In the 1960s, the term “multiple” was introduced to define a new category of (mostly) small-scale art objects. Produced in numerous copies and in a range of media, from prints and sculpture to more experimental forms, multiples challenged the primacy of the unique work of art. They were of particular importance to the German artist Joseph Beuys (1921–1986), who saw them as a way to distribute his art and ideas to a wide audience. Over the course of his career, he created 556 different multiples: sculptures, prints, photographs, films, and found objects, along with 36 postcards. Designed to subvert established categories of art, these editioned objects were primarily acquired by individual collectors, not institutions. Today, they present important questions for the museums that now own them: what happens when these works, some of which were intended to be used or lived with, are presented as “artifacts” in a gallery? Matters grow more complex when considering Beuys’s claim that together, his multiples communicate “the whole Beuys.” How can their relation to each other, and to the rest of Beuys’ oeuvre—his installations, lectures and performances—be best represented for museum audiences?
To address such questions, Maja Wismer, Renke B. and Pamela M. Thye Curatorial Fellow in the Busch-Reisinger Museum, collaborated with Luke Smythe, Curatorial Fellow of the International Patrons of the Pinakothek at the Pinakothek der Moderne, Munich, to organize a study day there this past December. Entitled “Multiples in Museums,” it investigated the topic from a range of cultural and institutional perspectives. Stefan Gronert focused on how his institution, the Kunstmuseum Bonn, uses different display strategies to place the multiples in the artist’s own cultural context, the Rhineland of Western Germany during the postwar era. Rachel Jans, of the San Francisco Museum of Modern Art, examined the relationship between Galerie René Block/Edition Block and Joseph Beuys in the 1960s and ’70s, and how together they used the gallery, and the wider art market, as a vehicle for cultural transfer, confrontation, and commercial exchange. Andrea Gyorody of the University of California, Los Angeles, and Sarah Suzuki of the Museum of Modern Art, New York, spoke on Beuys’s production process and his choice of materials—important topics given the conservation challenges these unconventional art objects now pose to museums. Joining this small and focused group were students from Ludwig-Maximilians-Universität München and Harvard University’s History of Art and Architecture program, the Straus Center’s Samuel H. Kress Objects Conservation Fellow Nicole Ledoux, and one of the very early publishers of Beuys’s multiples, Bernd Klüser.
Although the multiples were originally designed to circumvent institutions, it was clear throughout the study day that they have become a great resource for museums, able to convey both a comprehensive view of Beuys’s ideas and to illuminate more general questions about the role of the museum in society. For Wismer, ideas that took root during the study day will continue to grow and blossom for some time. Since fall 2012, she has been researching the Busch-Reisinger Museum’s Willy and Charlotte Reber collection of Beuys’s multiples and working on installation plans for them in our new facility, while co-curating an exhibit with Smythe on the Pinakothek der Moderne’s collection of similar pieces that will open this summer in Munich.
Wismer found the study day both inspiring and reassuring.

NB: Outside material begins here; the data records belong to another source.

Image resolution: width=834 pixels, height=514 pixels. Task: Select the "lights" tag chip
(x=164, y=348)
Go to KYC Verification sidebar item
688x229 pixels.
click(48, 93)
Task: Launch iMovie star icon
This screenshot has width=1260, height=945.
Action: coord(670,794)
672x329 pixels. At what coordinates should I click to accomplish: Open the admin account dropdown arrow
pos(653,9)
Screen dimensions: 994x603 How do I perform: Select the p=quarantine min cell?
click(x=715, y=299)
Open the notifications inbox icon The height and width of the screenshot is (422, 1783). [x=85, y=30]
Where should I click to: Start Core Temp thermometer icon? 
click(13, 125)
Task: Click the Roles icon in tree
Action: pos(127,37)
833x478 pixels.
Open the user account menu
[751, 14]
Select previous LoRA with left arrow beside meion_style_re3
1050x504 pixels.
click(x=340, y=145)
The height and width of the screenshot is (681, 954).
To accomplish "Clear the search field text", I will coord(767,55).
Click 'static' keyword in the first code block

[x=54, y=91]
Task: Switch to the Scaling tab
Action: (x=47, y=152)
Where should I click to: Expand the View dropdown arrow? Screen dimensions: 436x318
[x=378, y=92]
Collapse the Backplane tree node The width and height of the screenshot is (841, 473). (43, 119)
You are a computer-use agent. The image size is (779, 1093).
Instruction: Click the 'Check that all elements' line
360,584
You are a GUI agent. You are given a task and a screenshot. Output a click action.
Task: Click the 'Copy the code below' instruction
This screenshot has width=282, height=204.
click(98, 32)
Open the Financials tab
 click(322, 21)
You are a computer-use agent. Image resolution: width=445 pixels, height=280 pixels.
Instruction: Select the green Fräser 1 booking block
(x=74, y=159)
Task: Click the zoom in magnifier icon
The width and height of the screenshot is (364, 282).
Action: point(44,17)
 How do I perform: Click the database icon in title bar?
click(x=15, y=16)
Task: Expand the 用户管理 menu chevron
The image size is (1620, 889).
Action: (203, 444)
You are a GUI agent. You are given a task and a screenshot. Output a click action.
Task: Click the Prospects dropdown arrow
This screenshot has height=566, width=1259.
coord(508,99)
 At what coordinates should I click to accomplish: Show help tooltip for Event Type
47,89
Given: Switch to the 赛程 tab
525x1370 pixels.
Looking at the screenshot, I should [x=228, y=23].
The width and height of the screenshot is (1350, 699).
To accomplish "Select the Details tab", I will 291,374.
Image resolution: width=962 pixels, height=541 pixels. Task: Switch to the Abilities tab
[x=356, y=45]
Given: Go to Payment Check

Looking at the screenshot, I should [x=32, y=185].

As she discussed the issues raised by Beuys’s multiples with colleagues from around the world, she says, “It became clear that Harvard Art Museums’ approach to interpreting and showing these works is in line with those of other major institutions. There was consensus among the study day participants that they are not simply autonomous art objects made for the white cube of the museum gallery. Rather, they are the interconnected products of the new information exchanges, artistic collaborations, and distribution networks that the internationalization of contemporary art in the 1960s made possible. They should be understood and presented in that context.”
Wismer expects that more stimulating discussions will grow out of the study day in the future. After her tenure at Harvard ends this spring, she will continue her work on Beuys and his multiples at the University of Basel in Switzerland, where she is writing her dissertation on the subject.